Buxtehudes Bürgermeisterin Katja Oldenburg-Schmidt und "Synthopol Chemie"-Geschäftsführer Dr. Henning Ziemer besichtigen die neue Anlage "Kessel 30"

Die Firma "Synthopol Chemie" aus Buxtehude erhöht Produktionskapazität durch Neubau

ab. Buxtehude. Wir setzen auf eine weitere Wachstumsphase durch unser neues Gebäude“, sagte der Geschäftsführer des Kunstharz-Herstellers „Synthopol Chemie“, Dr. Henning Ziemer, kürzlich bei einer Begehung der neu gebauten, fünfstöckigen und 37 Meter hohen Halle 16, die in diesem Jahr in Betrieb genommen wurde. An dem Termin nahm neben Mitarbeiterinnen der Hansestadt auch Buxtehudes Bürgermeisterin Katja Oldenburg-Schmidt teil.

Nach Kapazitätsengpässen in der Produktion hatte das Unternehmen Im Jahr 2012 mit dem Bau einer neuen Produktionshalle begonnen. Die Herstellung von weit mehr als 100.000 Tonnen Kunstharz pro Jahr will „Synthopol Chemie“ erreichen, dafür soll vor allem „Kessel 30“, die neue Anlage in Halle 16, sorgen. 500 bis 600 Rohstoffe werden dort zur Herstellung der Kunstharze verwendet.

Seit 30 Jahren ist das Unternehmen im europaweiten Export tätig, vor fünf Jahren begann „Synthopol Chemie“ mit der Erschließung der Überseemärkte und exportiert u.a. nach China, Mexiko, Indien und Australien. „Unsere Auftragsbücher sind so randvoll mit Aufträgen, dass es teilweise schmerzt“, so Ziemer. Kunden bekämen ihre Ware erst acht bis zehn Wochen nach Bestellung, bräuchten sie jedoch häufig früher. „Darum sind wir sehr froh, dass ,Kessel 30‘ funktioniert.“

„Synthopol Chemie“ produziert seine Kunstharze u.a. für Bootsbauer oder Malerlacke, aber auch für die Auto- und Möbelindustrie. Das Unternehmen sei in der Branche als Zwischenlieferant bekannt, erläuterte Ziemer. In der Firma gebe es nur ein kleines Fertigwarenlager, denn, so der Geschäftsführer, „bei uns gibt es keine Vorrats-, sondern nur Auftragsfertigung.“

Mehr als 20 Mio. Euro hat das Unternehmen nun investiert und neben Halle 16 weitere Maßnahmen zur Verbesserung der Infrastruktur vorgenommen, wie den Bau eines Heizhauses.
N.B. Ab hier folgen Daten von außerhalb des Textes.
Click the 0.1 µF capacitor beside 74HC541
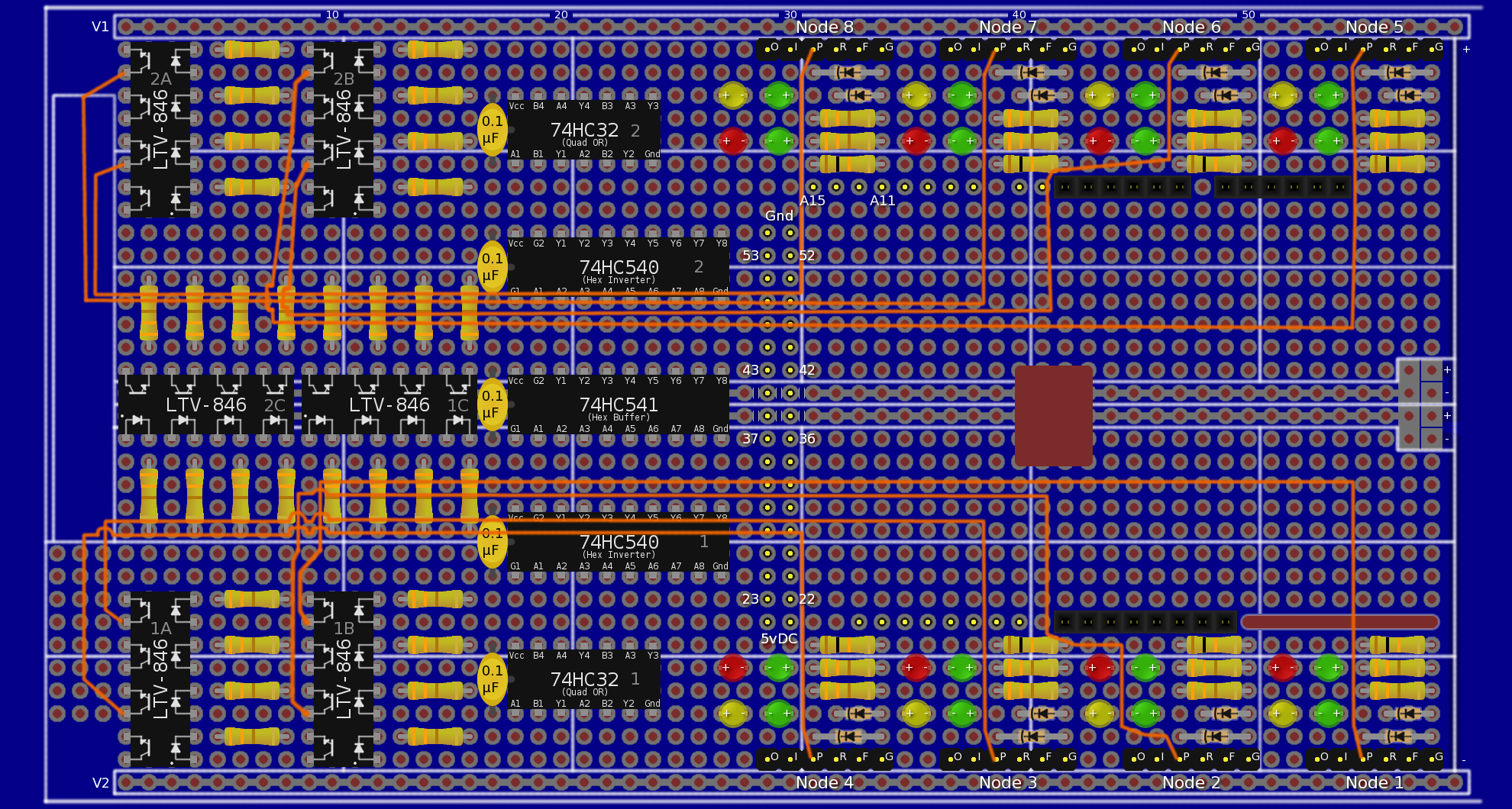Image resolution: width=1512 pixels, height=809 pixels. (492, 404)
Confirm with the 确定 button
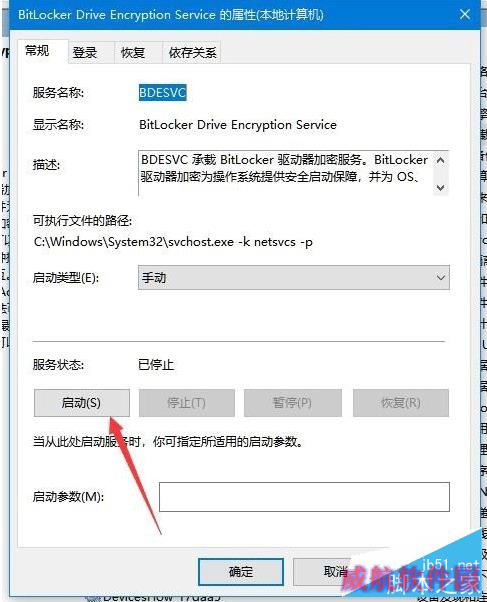The height and width of the screenshot is (602, 487). (241, 572)
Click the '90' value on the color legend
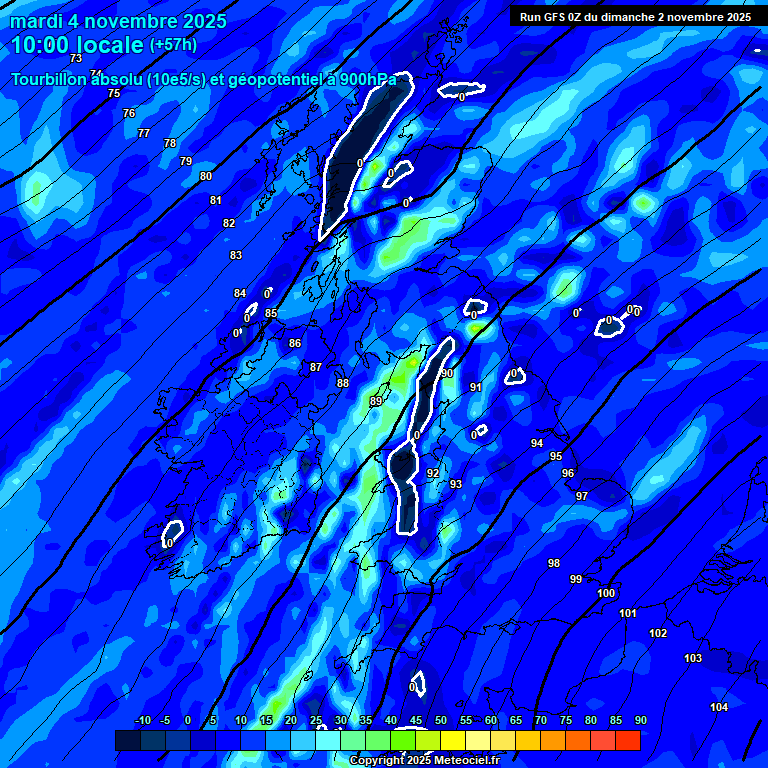768x768 pixels. coord(640,720)
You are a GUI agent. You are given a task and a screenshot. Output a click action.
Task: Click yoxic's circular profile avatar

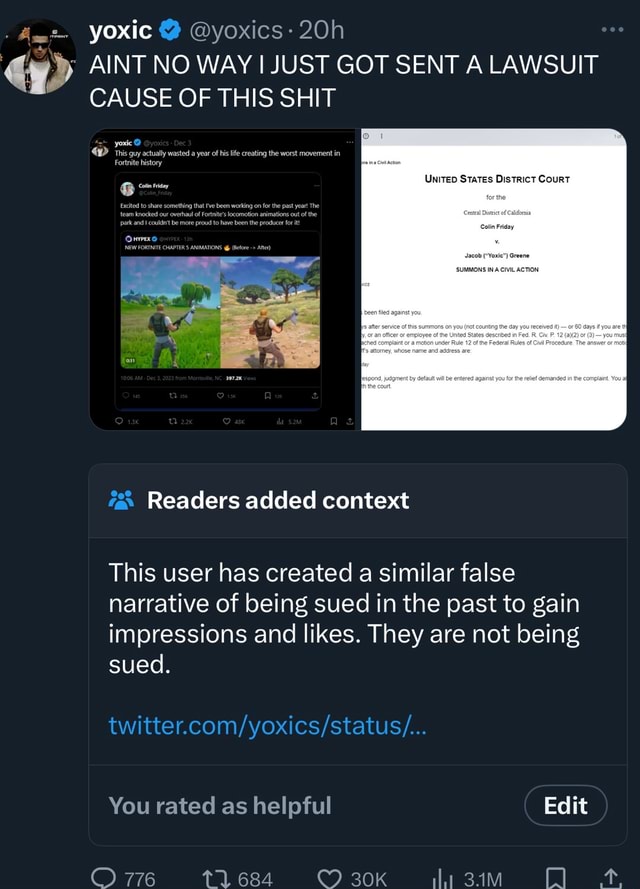pyautogui.click(x=38, y=55)
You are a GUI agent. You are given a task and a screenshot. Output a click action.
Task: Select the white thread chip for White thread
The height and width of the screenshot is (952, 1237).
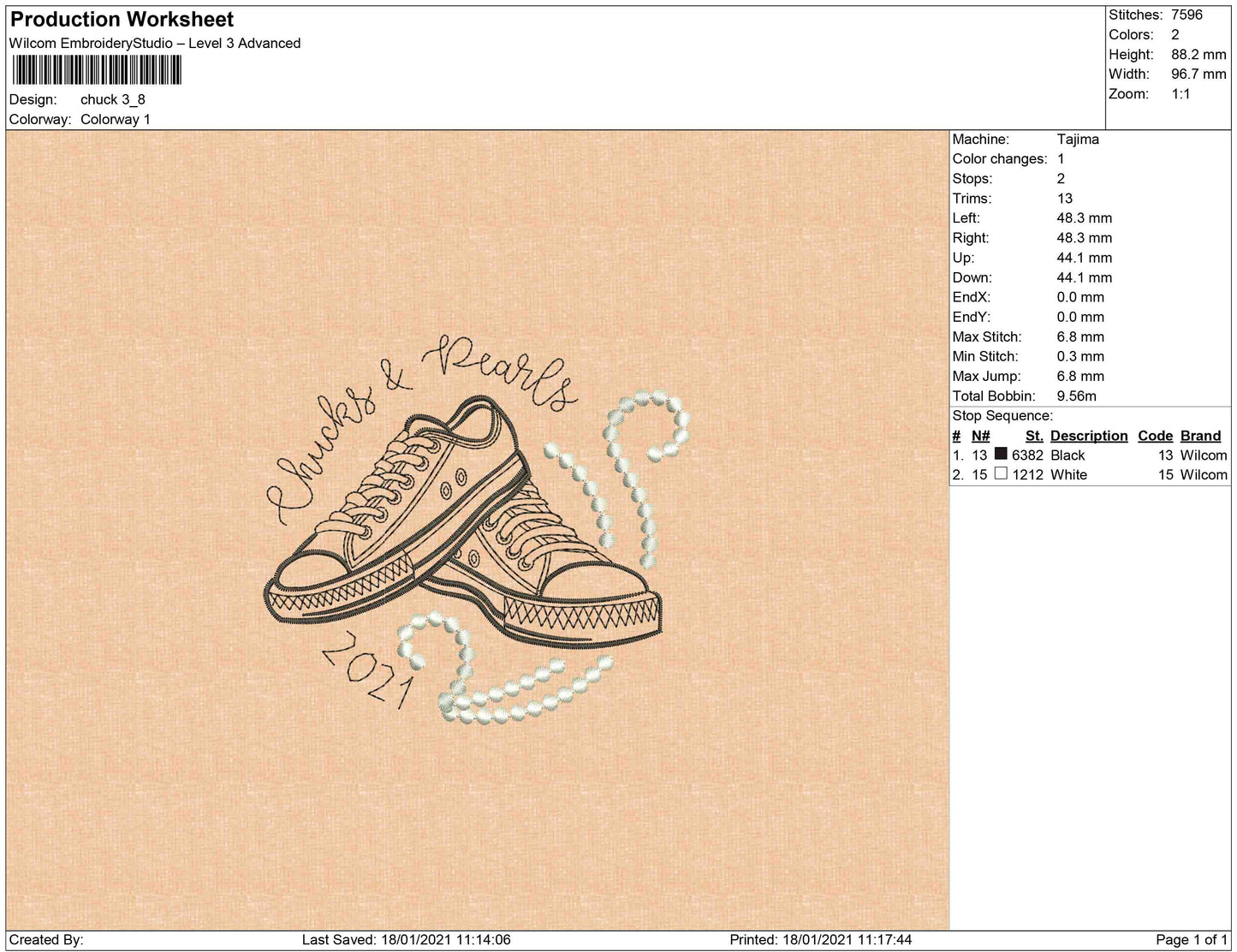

„Wir freuen uns, dass wir diesen Standort weiterentwickeln können“, sagte Ziemer und fügte hinzu: „Wir sind sehr gesund aufgestellt und derzeit schuldenfrei.“ Nach groben Schätzungen Ziemers wird „Synthopol Chemie“ im laufenden Jahr ca. 140 Mio. Euro Umsatz machen.

Die Bürgermeisterin begrüßte diese Entwicklung: „Für ein Buxtehuder Unternehmen ist das eine enorme Expansion“, so Oldenburg-Schmidt. Auch sei „Synthopol Chemie“ als Störfallunternehmen ein zuverlässiger Partner in Sachen Sicherheit.
• Im Jahr 2000 hatte es auf dem Firmengelände einen schweren Unfall durch die Explosion eines Kessels gegeben. Ein auf dem Firmengelände befindliches Gebäude wurde dabei zerstört und musste wieder aufgebaut werden. Menschen kamen bei dem Unfall nicht zu Schaden.